Atmos. Chem. Phys., 13, 7997-8018, 2013
www.atmos-chem-phys.net/13/7997/2013/
doi:10.5194/acp-13-7997-2013
© Author(s) 2013. This work is distributed
under the Creative Commons Attribution 3.0 License.
Multi-model mean nitrogen and sulfur deposition from the Atmospheric Chemistry and Climate Model Intercomparison Project (ACCMIP): evaluation of historical and projected future changes
J.-F. Lamarque1, F. Dentener2, J. McConnell3, C.-U. Ro4, M. Shaw4, R. Vet4, D. Bergmann5, P. Cameron-Smith5, S. Dalsoren6, R. Doherty7, G. Faluvegi8, S. J. Ghan9, B. Josse10, Y. H. Lee8, I. A. MacKenzie7, D. Plummer11, D. T. Shindell8, R. B. Skeie6, D. S. Stevenson7, S. Strode12,13, G. Zeng14, M. Curran15, D. Dahl-Jensen16, S. Das17, D. Fritzsche18, and M. Nolan19
1NCAR Earth System Laboratory, National Center for Atmospheric Research, Boulder, CO, USA
2European Commission, Joint Research Centre, Ispra, Italy
3Desert Research Institute, Reno, NV, USA
4Environment Canada, Toronto, Ontario, Canada
5Lawrence Livermore National Laboratory, Livermore, CA, USA
6Center for International Climate and Environmental Research-Oslo (CICERO), Oslo, Norway
7School of GeoSciences, University of Edinburgh, Edinburgh, UK
8NASA Goddard Institute for Space Studies and Columbia Earth Institute, New York, NY, USA
9Pacific Northwest National Laboratory, Richland, WA, USA
10GAME/CNRM, Météo-France, CNRS – Centre National de Recherches Météorologiques, Toulouse, France
11Canadian Centre for Climate Modeling and Analysis, Environment Canada, Victoria, British Columbia, Canada
12NASA Goddard Space Flight Center, Greenbelt, MD, USA
13Universities Space Research Association, Columbia, MD, USA
14National Institute of Water and Atmospheric Research, Lauder, New Zealand
15Australian Antarctic Division and Antarctic Climate & Ecosystems CRC, Hobart, Tasmania, Australia
16Niels Bohr Institute, University of Copenhagen, Copenhagen, Denmark
17Woods Hole Oceanographic Institution, Woods Hole, MA, USA
18Alfred Wegener Institute, Helmholtz Centre for Polar and Marine Research, Research Unit Potsdam, Potsdam, Germany
19University of Alaska Fairbanks, Fairbanks, AK, USA

Abstract.

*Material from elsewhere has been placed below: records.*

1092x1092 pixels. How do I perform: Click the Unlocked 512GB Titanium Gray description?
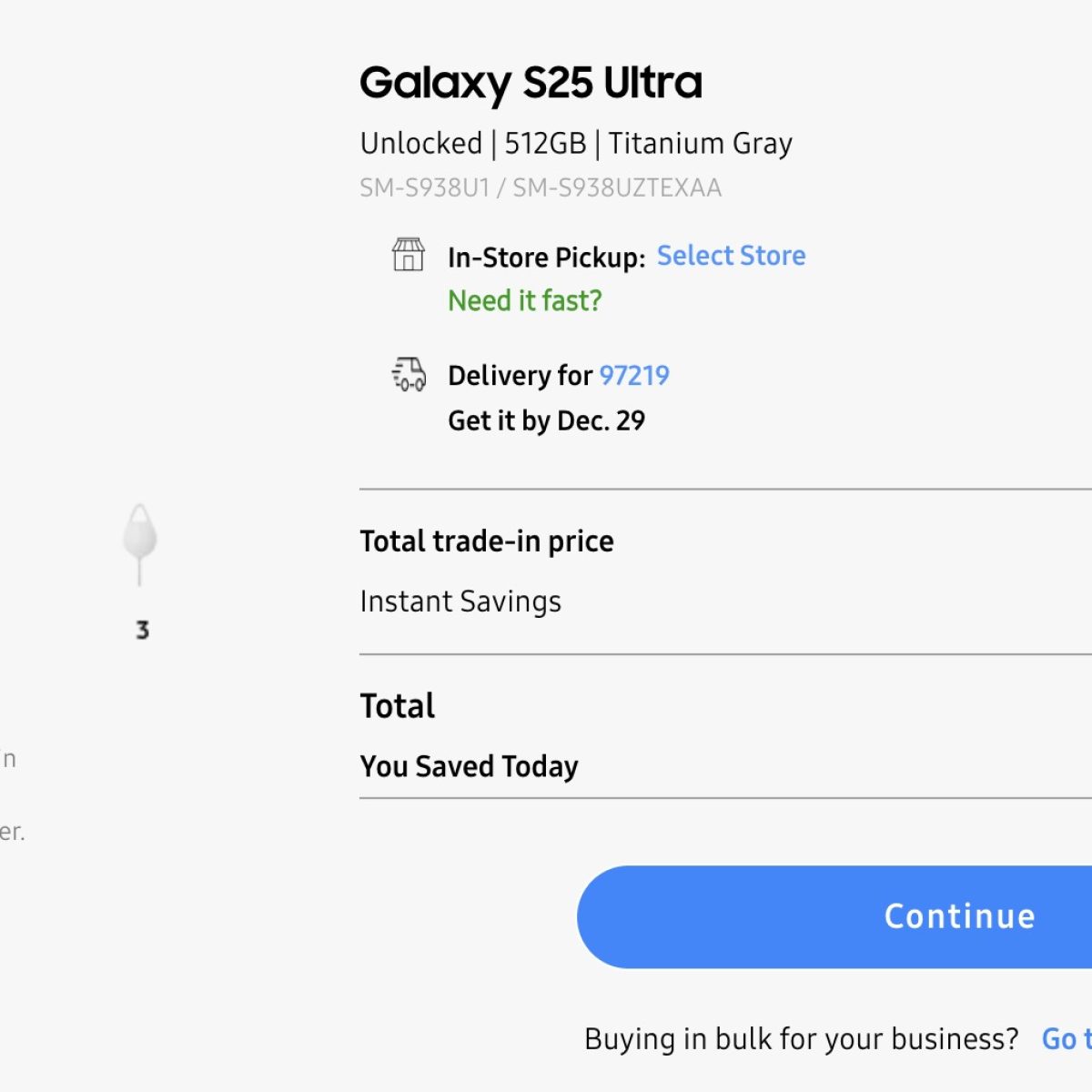576,143
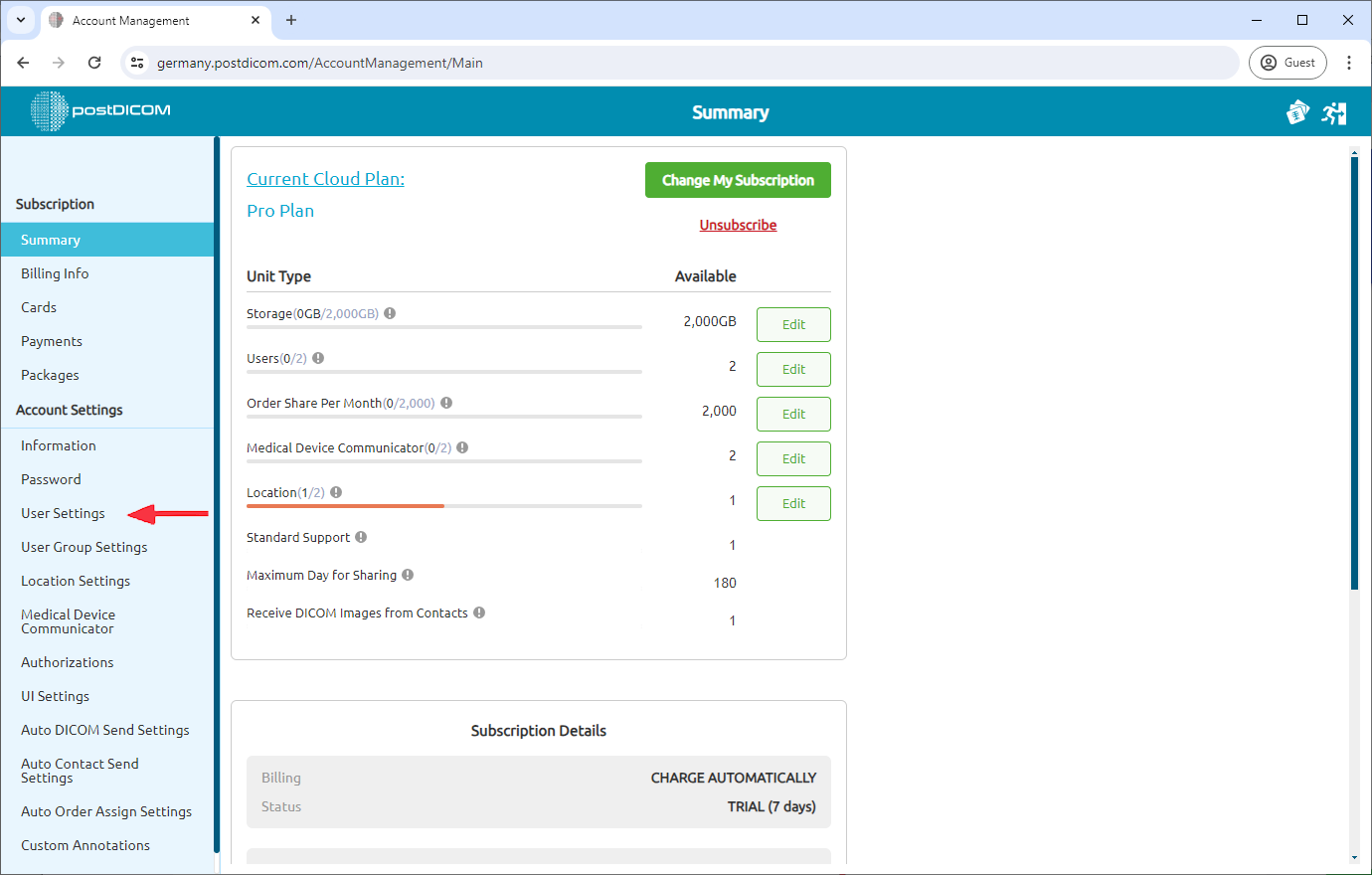The width and height of the screenshot is (1372, 875).
Task: Open the Location info tooltip icon
Action: tap(335, 490)
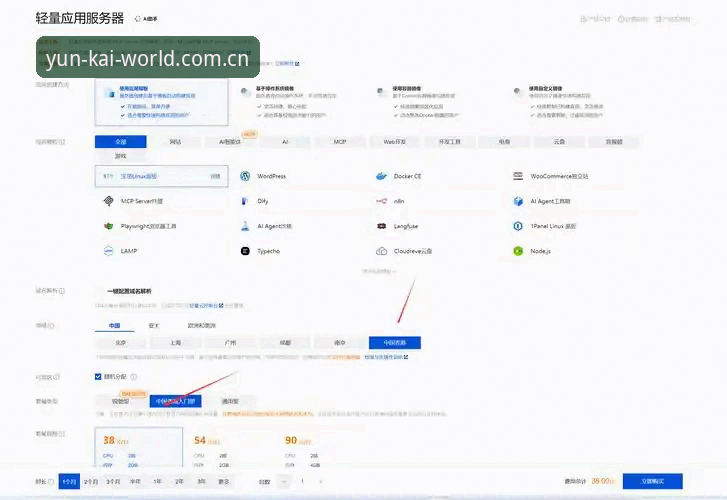Open the 宝塔Linux面板 version dropdown
Viewport: 727px width, 500px height.
click(216, 176)
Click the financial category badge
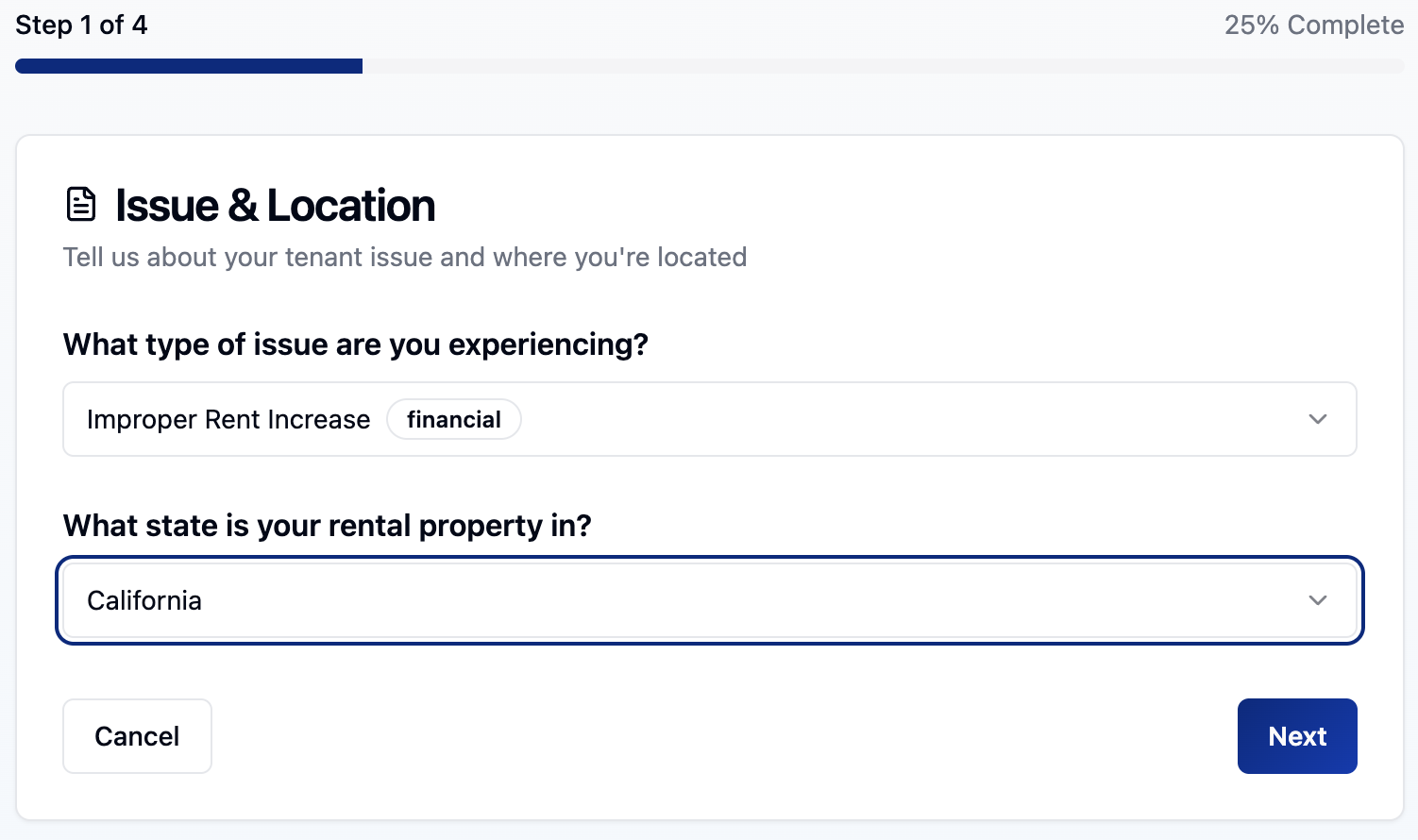This screenshot has width=1418, height=840. pos(454,419)
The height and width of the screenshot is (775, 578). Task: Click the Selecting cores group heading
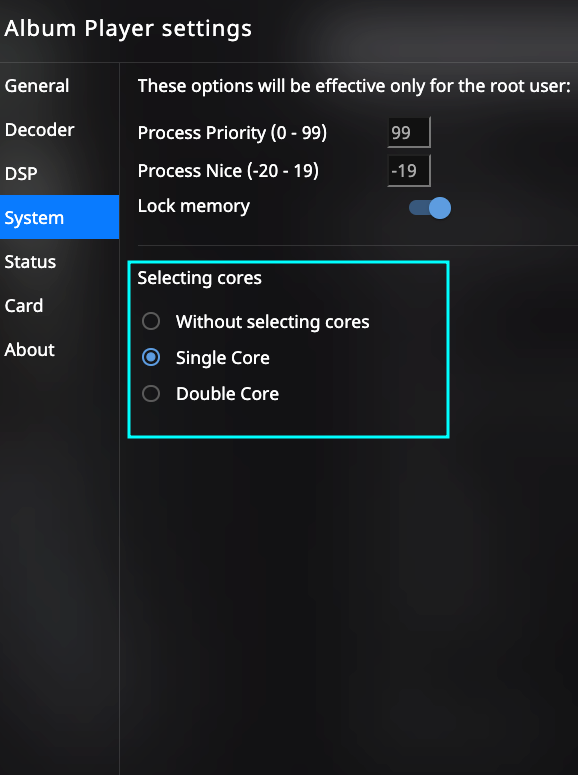(199, 278)
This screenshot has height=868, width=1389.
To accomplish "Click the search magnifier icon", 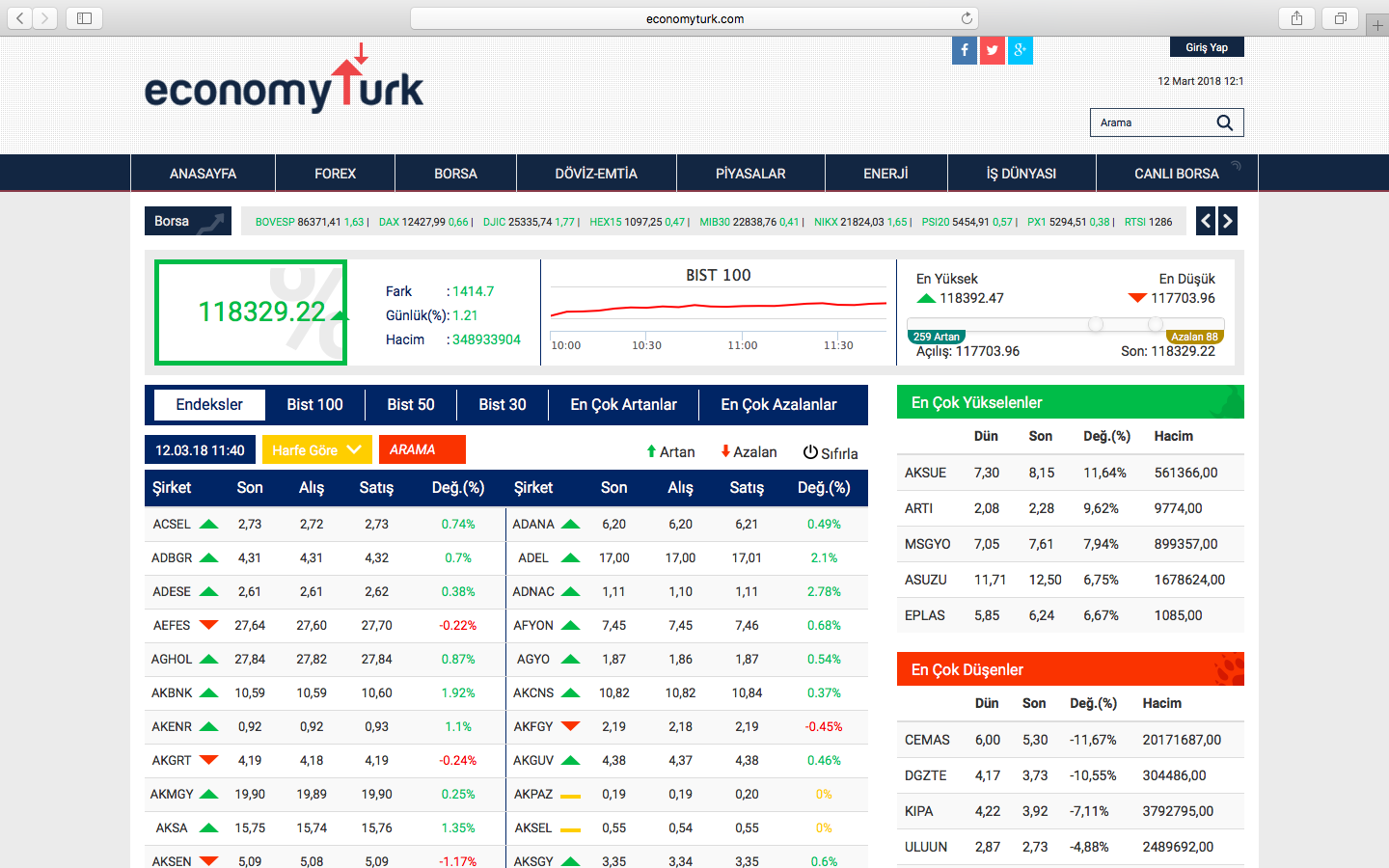I will pos(1224,122).
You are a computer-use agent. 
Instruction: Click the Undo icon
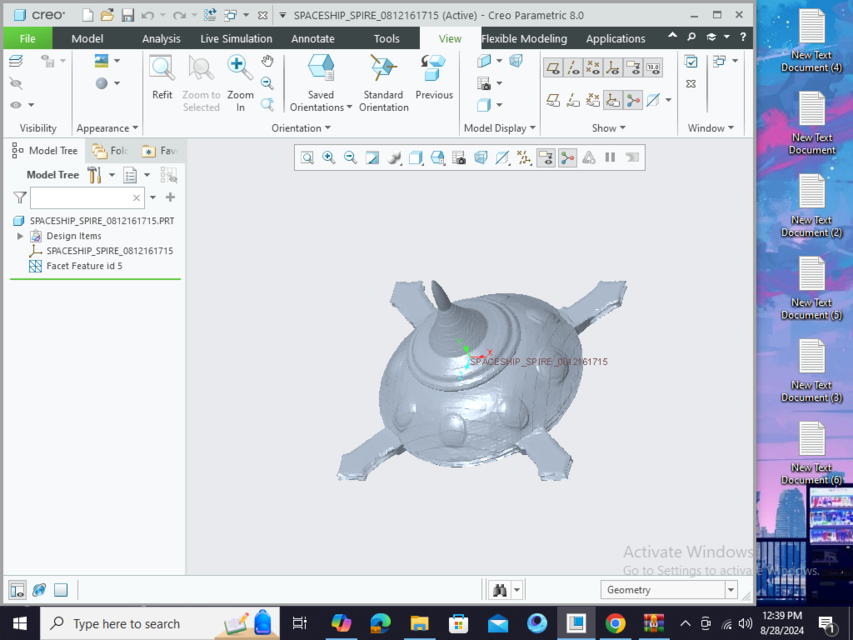pos(146,15)
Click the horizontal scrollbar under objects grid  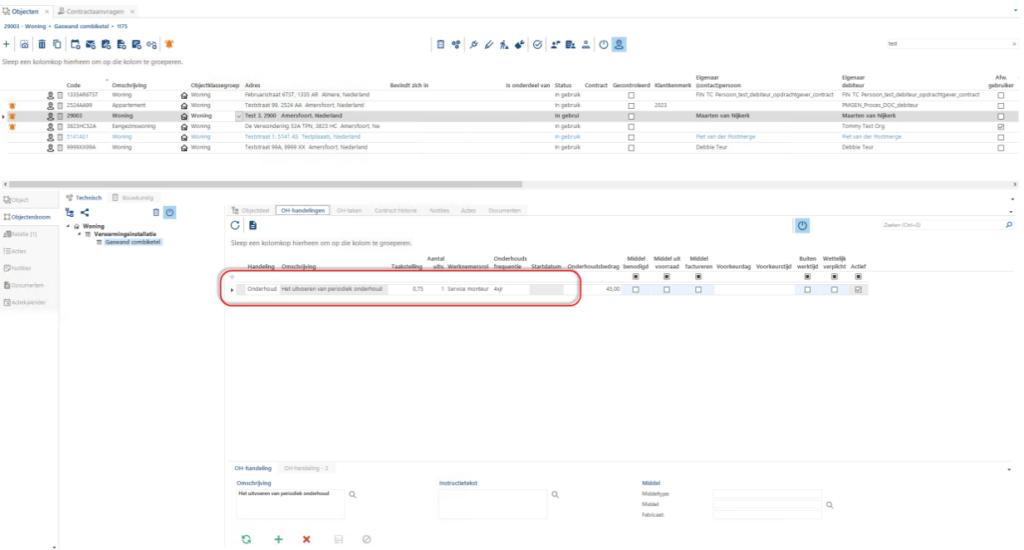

We present multi-model global datasets of nitrogen and sulfate deposition covering time periods from 1850 to 2100, calculated within the Atmospheric Chemistry and Climate Model Intercomparison Project (ACCMIP). The computed deposition fluxes are compared to surface wet deposition and ice core measurements. We use a new dataset of wet deposition for 2000–2002 based on critical assessment of the quality of existing regional network data. We show that for present day (year 2000 ACCMIP time slice), the ACCMIP results perform similarly to previously published multi-model assessments. For this time slice, we find a multi-model mean deposition of approximately 50 Tg(N) yr−1 from nitrogen oxide emissions, 60 Tg(N) yr−1 from ammonia emissions, and 83 Tg(S) yr−1 from sulfur emissions. The analysis of changes between 1980 and 2000 indicates significant differences between model and measurements over the United States but less so over Europe. This difference points towards a potential misrepresentation of 1980 NH3 emissions over North America. Based on ice core records, the 1850 deposition fluxes agree well with Greenland ice cores, but the change between 1850 and 2000 seems to be overestimated in the Northern Hemisphere for both nitrogen and sulfur species. Using the Representative Concentration Pathways (RCPs) to define the projected climate and atmospheric chemistry related emissions and concentrations, we find large regional nitrogen deposition increases in 2100 in Latin America, Africa and parts of Asia under some of the scenarios considered. Increases in South Asia are especially large, and are seen in all scenarios, with 2100 values more than double their 2000 counterpart in some scenarios and reaching > 1300 mg(N) m−2 yr−1 averaged over regional to continental-scale regions in RCP 2.6 and 8.5, ~ 30–50% larger than the values in any region currently (circa 2000). However, sulfur deposition rates in 2100 are in all regions lower than in 2000 in all the RCPs. The new ACCMIP multi-model deposition dataset provides state-of-the-science, consistent and evaluated time slice (spanning 1850–2100) global gridded deposition fields for use in a wide range of climate and ecological studies.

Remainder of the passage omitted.